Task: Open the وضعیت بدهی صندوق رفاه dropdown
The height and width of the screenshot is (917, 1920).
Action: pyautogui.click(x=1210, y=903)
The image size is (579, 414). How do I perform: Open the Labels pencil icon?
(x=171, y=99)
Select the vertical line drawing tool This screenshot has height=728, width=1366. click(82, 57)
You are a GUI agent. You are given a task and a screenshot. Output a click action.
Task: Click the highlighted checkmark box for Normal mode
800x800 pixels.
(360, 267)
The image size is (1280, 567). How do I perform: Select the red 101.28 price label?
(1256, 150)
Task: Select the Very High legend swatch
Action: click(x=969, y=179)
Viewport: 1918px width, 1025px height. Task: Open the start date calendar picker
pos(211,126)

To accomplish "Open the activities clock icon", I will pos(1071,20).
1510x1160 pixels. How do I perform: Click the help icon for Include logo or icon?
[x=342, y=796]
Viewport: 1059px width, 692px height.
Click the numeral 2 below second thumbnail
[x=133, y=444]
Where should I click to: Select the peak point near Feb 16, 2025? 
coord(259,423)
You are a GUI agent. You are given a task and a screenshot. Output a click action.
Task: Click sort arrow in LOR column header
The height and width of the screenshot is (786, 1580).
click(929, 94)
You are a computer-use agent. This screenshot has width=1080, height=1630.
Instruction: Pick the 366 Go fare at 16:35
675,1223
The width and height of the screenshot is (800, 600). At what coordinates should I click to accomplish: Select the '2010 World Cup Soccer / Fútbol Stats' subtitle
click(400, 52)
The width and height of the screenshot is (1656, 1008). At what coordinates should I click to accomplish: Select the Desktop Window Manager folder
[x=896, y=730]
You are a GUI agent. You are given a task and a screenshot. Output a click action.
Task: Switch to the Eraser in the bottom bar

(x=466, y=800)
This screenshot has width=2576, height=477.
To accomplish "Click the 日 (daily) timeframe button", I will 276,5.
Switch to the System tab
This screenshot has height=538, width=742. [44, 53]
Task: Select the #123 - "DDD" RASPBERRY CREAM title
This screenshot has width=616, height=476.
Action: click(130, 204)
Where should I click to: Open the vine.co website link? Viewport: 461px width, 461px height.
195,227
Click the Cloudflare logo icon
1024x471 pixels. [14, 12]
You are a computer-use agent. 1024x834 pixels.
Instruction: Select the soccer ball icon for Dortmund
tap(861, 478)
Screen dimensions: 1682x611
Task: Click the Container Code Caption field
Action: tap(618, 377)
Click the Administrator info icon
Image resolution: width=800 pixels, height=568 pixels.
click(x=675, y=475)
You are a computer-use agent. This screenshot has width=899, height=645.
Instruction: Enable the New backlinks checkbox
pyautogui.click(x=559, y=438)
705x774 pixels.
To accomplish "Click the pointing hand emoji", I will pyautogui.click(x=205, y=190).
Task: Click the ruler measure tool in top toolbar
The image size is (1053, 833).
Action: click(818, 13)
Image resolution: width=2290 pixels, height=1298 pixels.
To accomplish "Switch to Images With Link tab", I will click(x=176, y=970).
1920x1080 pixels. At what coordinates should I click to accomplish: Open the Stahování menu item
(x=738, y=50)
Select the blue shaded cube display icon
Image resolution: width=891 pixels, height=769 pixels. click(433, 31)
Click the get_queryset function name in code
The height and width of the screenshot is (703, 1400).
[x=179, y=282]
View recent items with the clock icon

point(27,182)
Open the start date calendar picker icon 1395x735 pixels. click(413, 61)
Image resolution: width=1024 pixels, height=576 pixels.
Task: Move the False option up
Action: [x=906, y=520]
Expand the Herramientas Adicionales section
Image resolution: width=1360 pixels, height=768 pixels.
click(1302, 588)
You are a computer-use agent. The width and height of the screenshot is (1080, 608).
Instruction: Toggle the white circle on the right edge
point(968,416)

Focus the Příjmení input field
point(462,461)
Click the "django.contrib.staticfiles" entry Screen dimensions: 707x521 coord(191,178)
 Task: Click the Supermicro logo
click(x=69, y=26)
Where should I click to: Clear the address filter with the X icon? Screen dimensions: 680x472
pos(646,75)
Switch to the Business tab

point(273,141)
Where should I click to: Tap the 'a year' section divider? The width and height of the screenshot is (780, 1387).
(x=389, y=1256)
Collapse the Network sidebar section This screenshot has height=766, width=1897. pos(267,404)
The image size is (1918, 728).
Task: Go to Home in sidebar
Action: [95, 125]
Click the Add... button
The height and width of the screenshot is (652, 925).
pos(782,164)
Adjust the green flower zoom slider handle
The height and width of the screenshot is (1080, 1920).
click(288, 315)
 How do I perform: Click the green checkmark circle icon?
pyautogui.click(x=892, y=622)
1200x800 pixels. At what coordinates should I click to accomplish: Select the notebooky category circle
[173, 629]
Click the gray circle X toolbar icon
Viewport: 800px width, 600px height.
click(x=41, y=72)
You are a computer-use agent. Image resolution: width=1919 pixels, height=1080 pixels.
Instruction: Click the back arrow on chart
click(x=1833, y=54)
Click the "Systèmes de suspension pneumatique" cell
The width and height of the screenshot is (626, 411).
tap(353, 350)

> Exercise aim
When you reach the end of the records, set them all down again exactly.

> Written reply
Task: Open the وضعیت بدهی صندوق رفاه dropdown
The height and width of the screenshot is (917, 1920).
Action: pyautogui.click(x=1210, y=903)
The image size is (579, 414). How do I perform: Open the Labels pencil icon?
(x=171, y=99)
Select the vertical line drawing tool This screenshot has height=728, width=1366. click(82, 57)
You are a GUI agent. You are given a task and a screenshot. Output a click action.
Task: Click the highlighted checkmark box for Normal mode
800x800 pixels.
(360, 267)
The image size is (1280, 567). How do I perform: Select the red 101.28 price label?
(1256, 150)
Task: Select the Very High legend swatch
Action: click(x=969, y=179)
Viewport: 1918px width, 1025px height. Task: Open the start date calendar picker
pos(211,126)

To accomplish "Open the activities clock icon", I will pos(1071,20).
1510x1160 pixels. How do I perform: Click the help icon for Include logo or icon?
[x=342, y=796]
Viewport: 1059px width, 692px height.
Click the numeral 2 below second thumbnail
[x=133, y=444]
Where should I click to: Select the peak point near Feb 16, 2025? 
coord(259,423)
You are a GUI agent. You are given a task and a screenshot. Output a click action.
Task: Click sort arrow in LOR column header
The height and width of the screenshot is (786, 1580).
click(929, 94)
You are a computer-use agent. This screenshot has width=1080, height=1630.
Instruction: Pick the 366 Go fare at 16:35
675,1223
The width and height of the screenshot is (800, 600). At what coordinates should I click to accomplish: Select the '2010 World Cup Soccer / Fútbol Stats' subtitle
click(400, 52)
The width and height of the screenshot is (1656, 1008). At what coordinates should I click to accomplish: Select the Desktop Window Manager folder
[x=896, y=730]
You are a GUI agent. You are given a task and a screenshot. Output a click action.
Task: Switch to the Eraser in the bottom bar

(x=466, y=800)
This screenshot has width=2576, height=477.
To accomplish "Click the 日 (daily) timeframe button", I will 276,5.
Switch to the System tab
This screenshot has height=538, width=742. [44, 53]
Task: Select the #123 - "DDD" RASPBERRY CREAM title
This screenshot has width=616, height=476.
Action: click(130, 204)
Where should I click to: Open the vine.co website link? Viewport: 461px width, 461px height.
195,227
Click the Cloudflare logo icon
1024x471 pixels. [14, 12]
You are a computer-use agent. 1024x834 pixels.
Instruction: Select the soccer ball icon for Dortmund
tap(861, 478)
Screen dimensions: 1682x611
Task: Click the Container Code Caption field
Action: tap(618, 377)
Click the Administrator info icon
Image resolution: width=800 pixels, height=568 pixels.
click(x=675, y=475)
You are a computer-use agent. This screenshot has width=899, height=645.
Instruction: Enable the New backlinks checkbox
pyautogui.click(x=559, y=438)
705x774 pixels.
To accomplish "Click the pointing hand emoji", I will pyautogui.click(x=205, y=190).
Task: Click the ruler measure tool in top toolbar
The image size is (1053, 833).
Action: click(818, 13)
Image resolution: width=2290 pixels, height=1298 pixels.
To accomplish "Switch to Images With Link tab", I will click(x=176, y=970).
1920x1080 pixels. At what coordinates should I click to accomplish: Open the Stahování menu item
(x=738, y=50)
Select the blue shaded cube display icon
Image resolution: width=891 pixels, height=769 pixels. click(433, 31)
Click the get_queryset function name in code
The height and width of the screenshot is (703, 1400).
[x=179, y=282]
View recent items with the clock icon

point(27,182)
Open the start date calendar picker icon 1395x735 pixels. click(413, 61)
Image resolution: width=1024 pixels, height=576 pixels.
Task: Move the False option up
Action: [x=906, y=520]
Expand the Herramientas Adicionales section
Image resolution: width=1360 pixels, height=768 pixels.
click(1302, 588)
You are a computer-use agent. The width and height of the screenshot is (1080, 608).
Instruction: Toggle the white circle on the right edge
point(968,416)

Focus the Příjmení input field
point(462,461)
Click the "django.contrib.staticfiles" entry Screen dimensions: 707x521 coord(191,178)
 Task: Click the Supermicro logo
click(x=69, y=26)
Where should I click to: Clear the address filter with the X icon? Screen dimensions: 680x472
pos(646,75)
Switch to the Business tab

point(273,141)
Where should I click to: Tap the 'a year' section divider? The width and height of the screenshot is (780, 1387).
(x=389, y=1256)
Collapse the Network sidebar section This screenshot has height=766, width=1897. pos(267,404)
The image size is (1918, 728).
Task: Go to Home in sidebar
Action: [95, 125]
Click the Add... button
The height and width of the screenshot is (652, 925).
pos(782,164)
Adjust the green flower zoom slider handle
The height and width of the screenshot is (1080, 1920).
click(288, 315)
 How do I perform: Click the green checkmark circle icon?
pyautogui.click(x=892, y=622)
1200x800 pixels. At what coordinates should I click to accomplish: Select the notebooky category circle
[173, 629]
Click the gray circle X toolbar icon
Viewport: 800px width, 600px height.
click(x=41, y=72)
You are a computer-use agent. Image resolution: width=1919 pixels, height=1080 pixels.
Instruction: Click the back arrow on chart
click(x=1833, y=54)
Click the "Systèmes de suspension pneumatique" cell
The width and height of the screenshot is (626, 411).
tap(353, 350)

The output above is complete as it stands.